Through experiments restoring images under various imaging conditions with varying SNRs, the researchers verified that the MRA regularization method could further improve SNR by 2-10 dB compared to variation based regularization methods.

Figure 1. MRA deconvolution achieves superior noise control and fidelity-ensured resolution enhancement. a. Validation of MRA noise control using SIM images with varying SNRs. b. Comparison between MRA and Hessian regularization in continuous frame image processing. c. Images of U2OS cell mitochondria, with deconvolution results from Huygens, Sparse, and MRA, alongside the SR-SIM ground truth. d. Pairs of linear and nonlinear SIM images obtained from the open-source BioSR dataset. Nonlinear SIM serves as the ground truth for deconvolution results from Huygens, Sparse, and MRA on linear SIM images. e. Intensity profiles along the lines indicated by the two white arrows in d.

Using multiple high-low resolution data pairs, including widefield-SIM, linear SIM-nonlinear SIM, confocal-SoRa, and confocal-STED, the researchers verified that MRA deconvolution exhibits significantly superior fidelity compared to deconvolution algorithms using Richardson-Lucy for resolution enhancement, with resolved high-frequency details that almost match those of super-resolution microscopes.

The researchers further proposed the Sectioning Multi-resolution Analysis (SecMRA) deconvolution algorithm, which introduces a newly designed biased sparse regularization that effectively improves performance in processing images with strong backgrounds. SecMRA-deconvolved widefield images achieve a similar sectioning effect to confocal microscopes, providing high-quality images while further reducing phototoxicity in live-cell imaging. The authors validated the effectiveness of this method across various imaging modalities, including widefield, Light-sheet, confocal, SoRa, SIM, STED, and Expansion microscopy.

The researchers demonstrated an example of using MRA deconvolution algorithm to support low light and low toxicity fluorescence imaging for studying cell activity. By using MRA deconvolution, researchers achieved long-term super-resolution imaging of microtubules and lysosomes co-labeled, observing the close relationship between lysosome movement and microtubule structure.

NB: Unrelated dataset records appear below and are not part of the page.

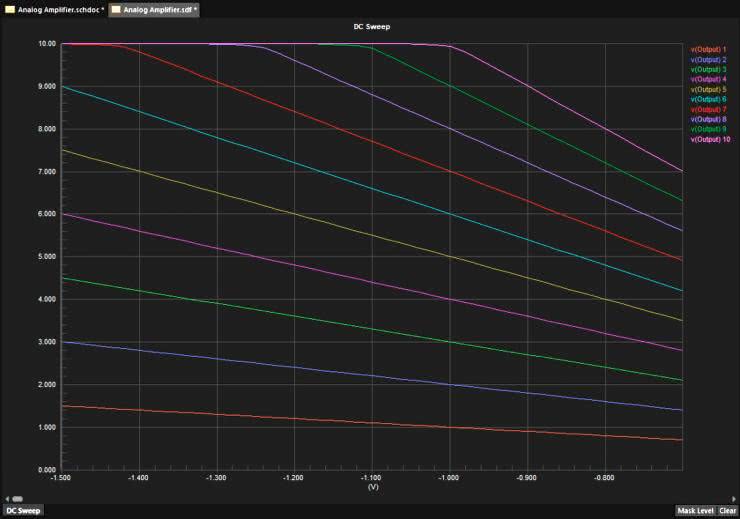This screenshot has height=519, width=740.
Task: Switch to Analog Amplifier.schdoc tab
Action: (59, 9)
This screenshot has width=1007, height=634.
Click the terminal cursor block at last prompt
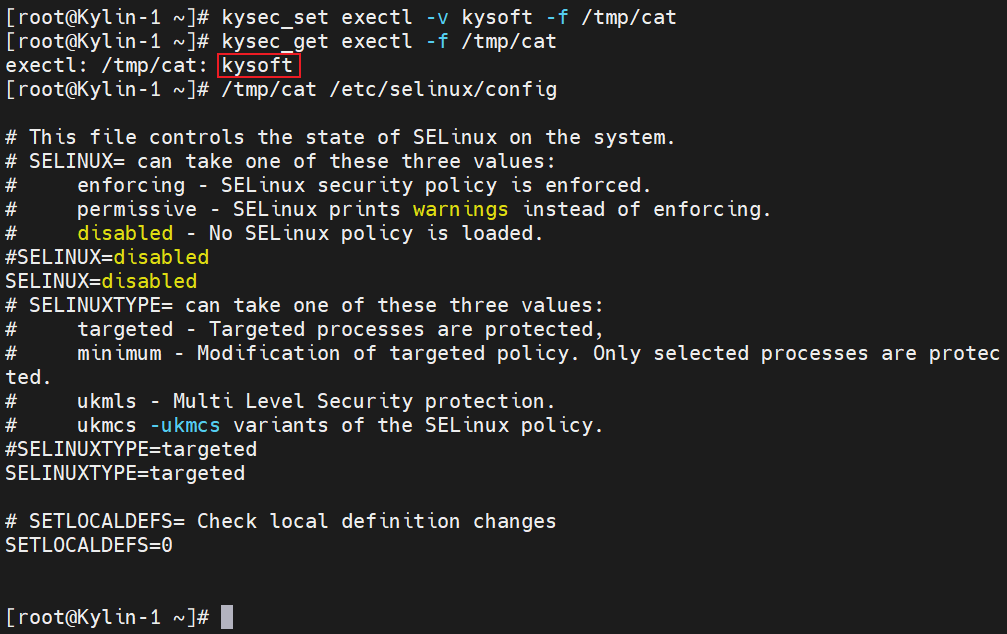click(x=227, y=617)

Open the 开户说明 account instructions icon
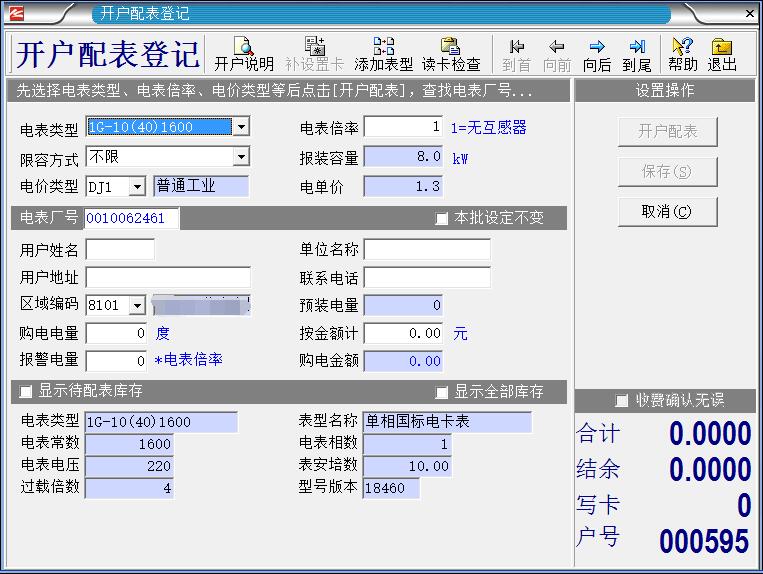(243, 54)
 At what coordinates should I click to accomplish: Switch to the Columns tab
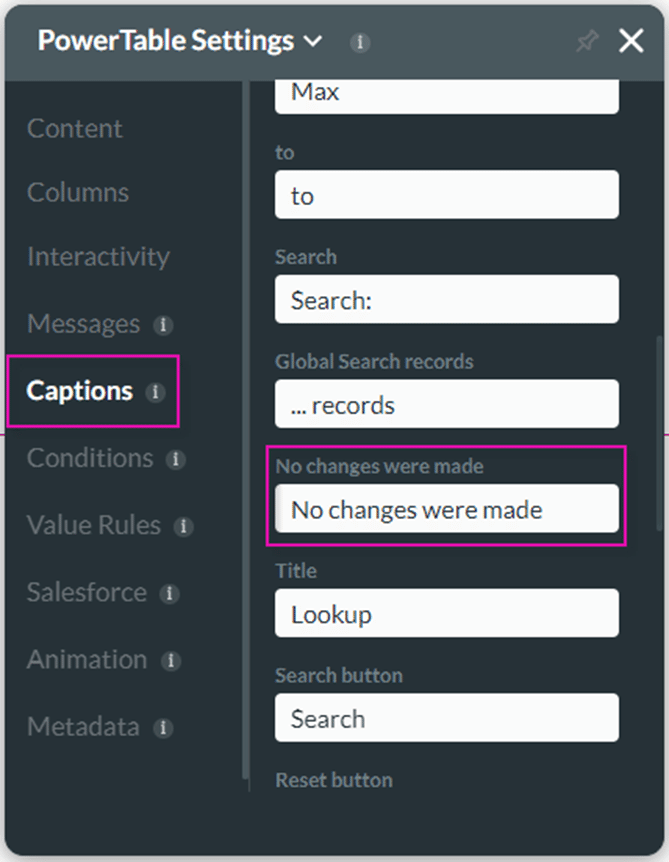(x=78, y=193)
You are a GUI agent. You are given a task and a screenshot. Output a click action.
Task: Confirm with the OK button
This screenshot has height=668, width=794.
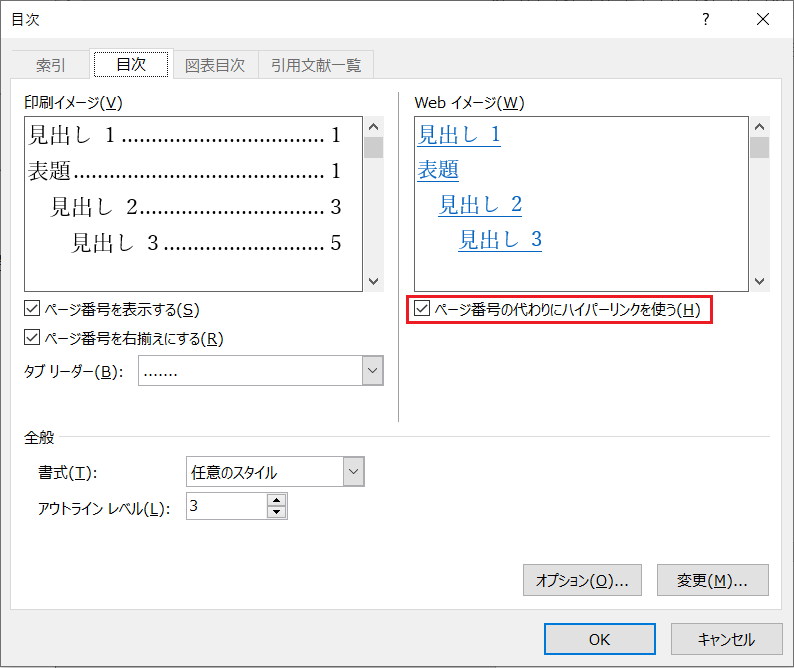[599, 639]
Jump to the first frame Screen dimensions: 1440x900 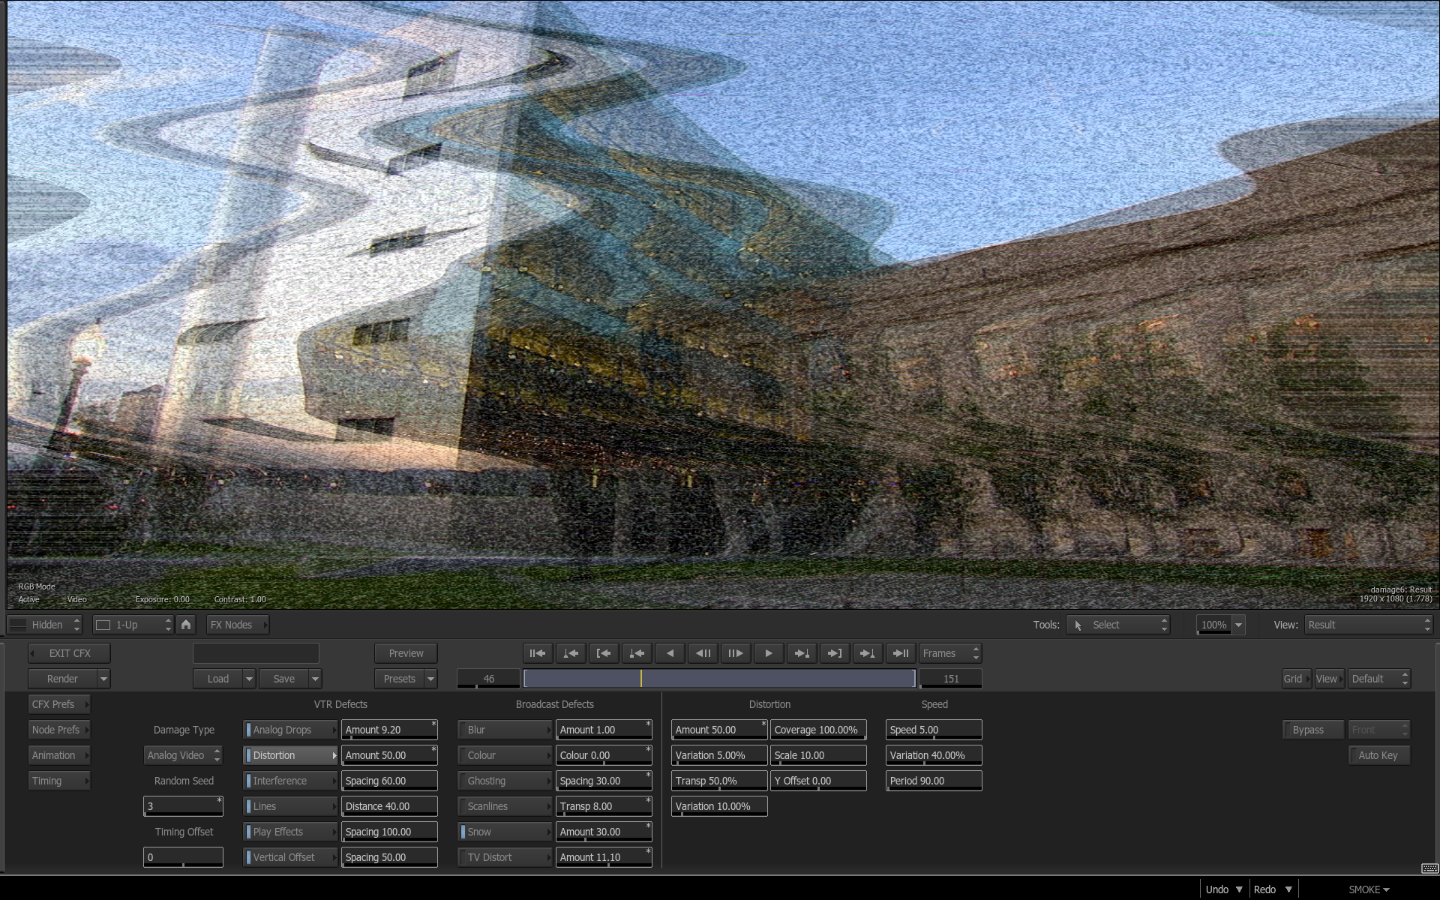[537, 653]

The author also used a wide field microscope to achieve co-labeling imaging of mitochondria and endoplasmic reticulum around the nucleus for more than half an hour, observing the phenomenon of mitochondria rapidly extending, contracting, and finally binding to the endoplasmic reticulum.

In order to promote this technology, researchers have also proposed a solution to hyperparameter adjustment in regular deconvolution algorithms. By using the sparsity of the curvelet coefficient to estimate the noise intensity, automatic parameter determination has been achieved. The researchers developed user-friendly GUI software and open-source all the code and fluorescence image raw data for users and developers to use. The researchers hope that this work can provide a convenient deconvolution tool for biologists and microscopy researchers to use first-hand.

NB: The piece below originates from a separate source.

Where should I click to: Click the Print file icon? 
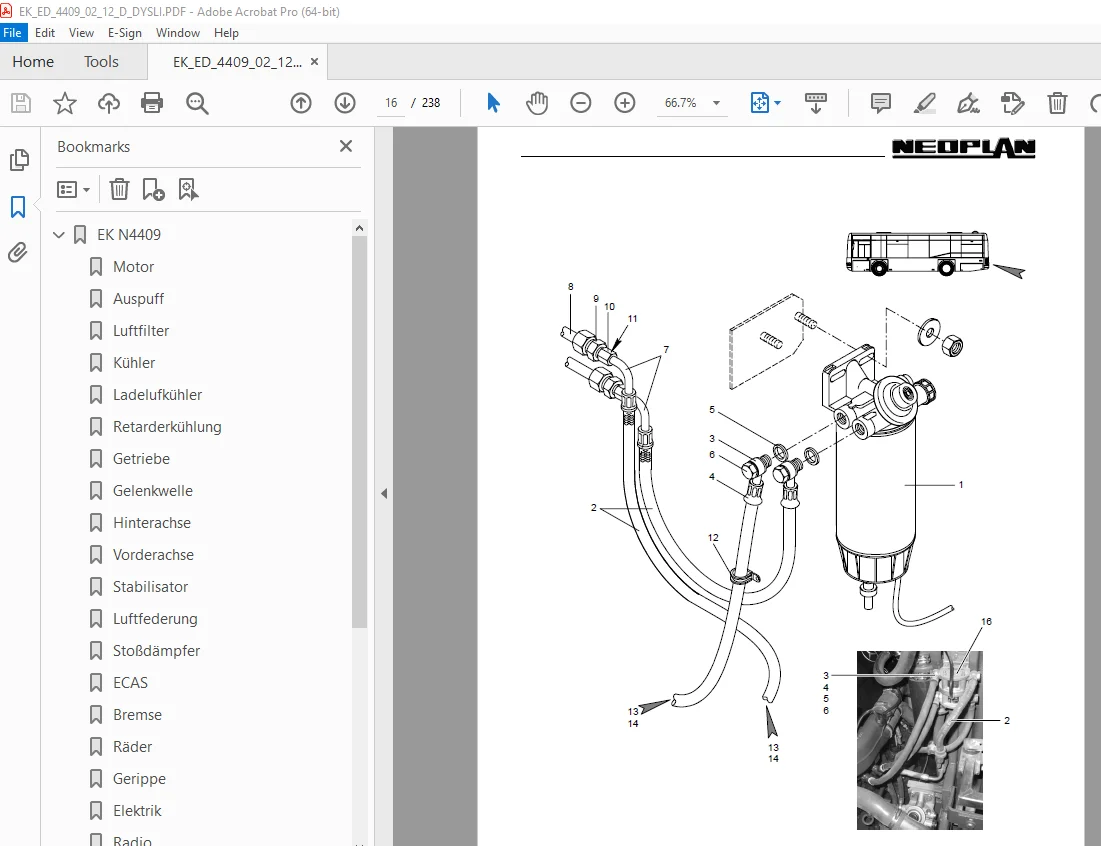coord(152,103)
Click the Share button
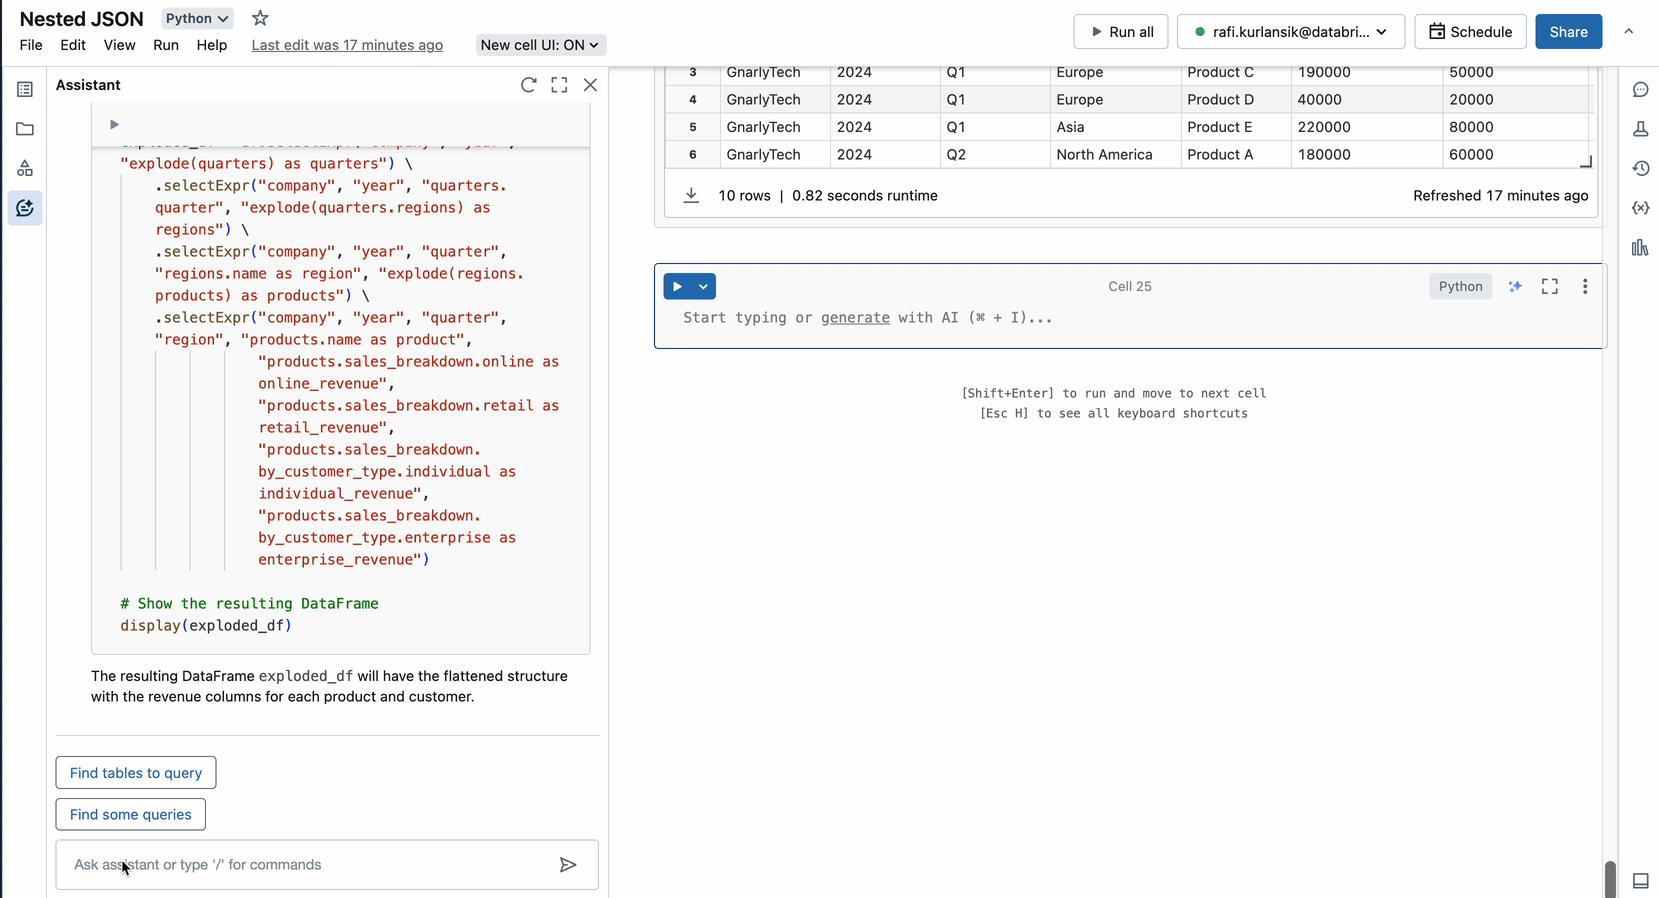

PhD student Hou Yiwei from the School of Future Technology, Peking University, is the first author of the paper. Professor Xi Peng and Dr. Li Meiqi from Peking University are the co-corresponding authors of the paper. The main contributors to the paper also include Fu Yunzhe, a PhD student at Peking University, and engineers Wang Wenyi and Ge Xichuan from Beijing Airy Precision Instrument Company. This work was supported by the National Key R&D Program of China and the National Natural Science Foundation of China.

Figure 2. SecMRA deconvolution enables long-term live cell imaging. a. b. Dual-color imaging of microtubules and lysosomes. SecMRA deconvolution effectively removes noise, out-of-focus background, and enhances resolution. c-g. SecMRA deconvolution achieves imaging of endoplasmic reticulum and mitochondrial interactions.